I have taken a long, on-purpose hiatus from writing here. I'll try to explain as best as I can, fully knowing that any of you who read here know my level of crazy is SKY HIGH. You'll be comforted in knowing that has not changed. Not.one.bit.
Reason # 1:
The internet is on my last nerve. I mean, LAST. I sort of feel like all the things that could ever possibly be said, have been said. Three times. I've whittled my blog reading down to about two blogs and I only keep reading those because they make me cackle.
I'm kind of over big, serious, hard issues being tackled from behind computer screens, you know? People, I think, sometimes take on the air of an expert, when really they are just a regular old person. I know this is kind of mean to say. And, I'm no expert. I'm just saying I'm a bit worn down by it all.
Don't even get me started on my love/hate with social media.
My emotional bandwidth has been completely full. Some writer type people say things like, "If I don't write I have no emotional peace. I must write. It's like breathing to me." I've thought a lot about this and decided I am not one of these people. In order for me to write anything, I have to have a big ol' bunch of free brain space. This is sort of a snapshot of my life. I just need more space, more breathing room, than most to function like a normal human. I don't love this about myself, yet, but I'm on the path to accepting it.
My current life does not leave any room for contemplating anything! And even if I'm just jumping on to tell a funny story, somehow I need margin to make that happen.

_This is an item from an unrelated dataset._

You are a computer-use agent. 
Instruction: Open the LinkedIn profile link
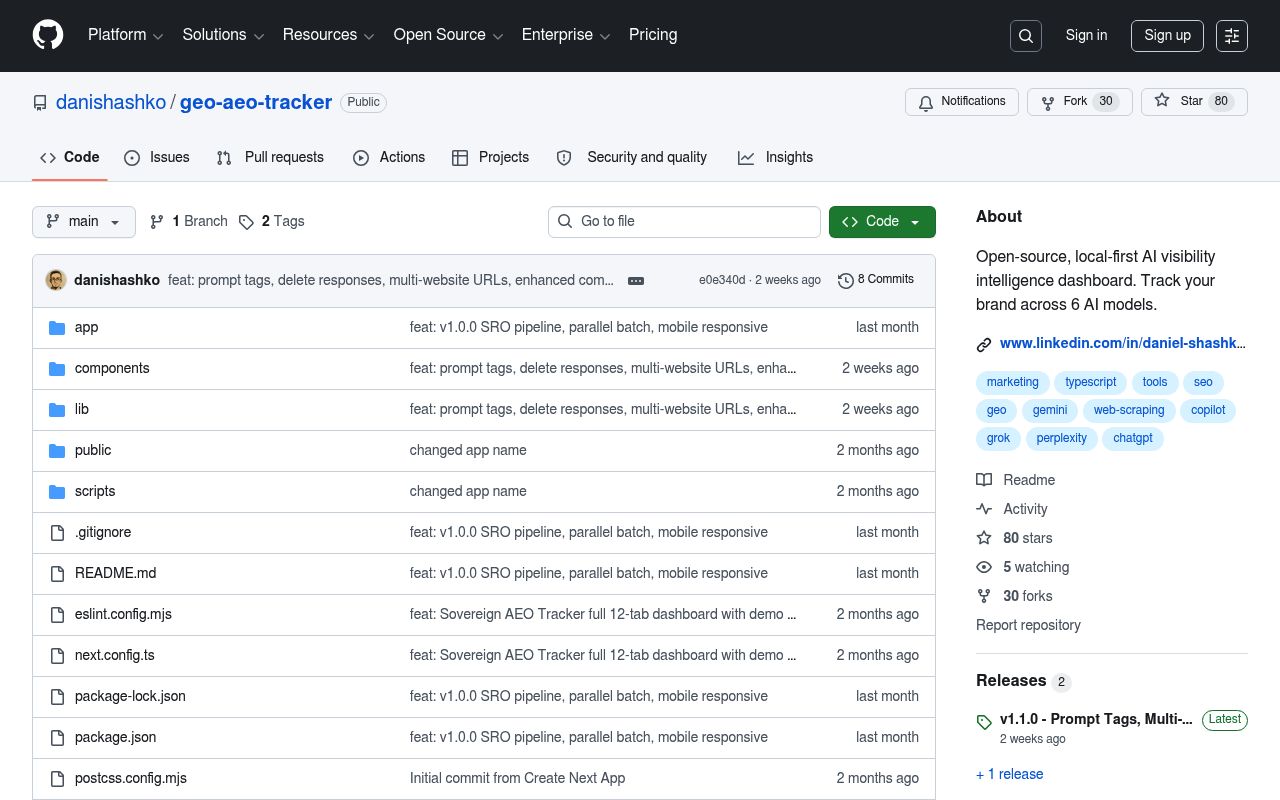[x=1122, y=343]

I can't decide what I think this space should be. Is this like my Doogie Howser-esque journal situation with a blue screen and a blinking white cursor? Is this a big thought puking ground where I come to rant about all the things that are currently on my nerves? (See Reason #1) Is this just a place where I rat out my kids and tell about how naughty they are (albeit funny)?
I just don't know for sure. When I started this blog I was a stay-at-home mom with a toddler. I am in a vastly different stage of life. I feel like we're at the point that I need to ask my kids' permission before I post funny stories about them. (Don't worry. They will likely say yes. When I ask Drew to post a picture on social media he says things like, "Sure. Just tell me how many 'likes' I get." Jesus take the wheel...)
In all these months of being away from here, I've thought a lot about the things I like, and therefore what I might like to write about. Here is my current list:
Friends (both my real ones and the show. Duh)
I also super value good community with people that I love. So, if you feel so inclined, comment on my posts. Not because I'm keeping count or trying to be a "blogger". We all know three blog posts a year is not going to get you anywhere. But, just because I really like a conversation better than I like my own blabbing. (I know. This doesn't seem like it can be true.)
I don't know how much of my "real life" will show up here. But, I promise not to paint a picture like my life is all books and episodes of Friends (oh, but were it true!) If times are hard, I'll tell you. But I'll tell you in that way that leaves out things that probably shouldn't hang out on the internet. Like, say for instance, I had a son who has reached a really challenging phase. I may say, "This week, parenting is going to be the death of someone. It's still up in the air who it's going to be." But I probably won't tell you the exact details of what this hypothetical child is doing. Because that's not fair to him. I mean, you know, if he were real.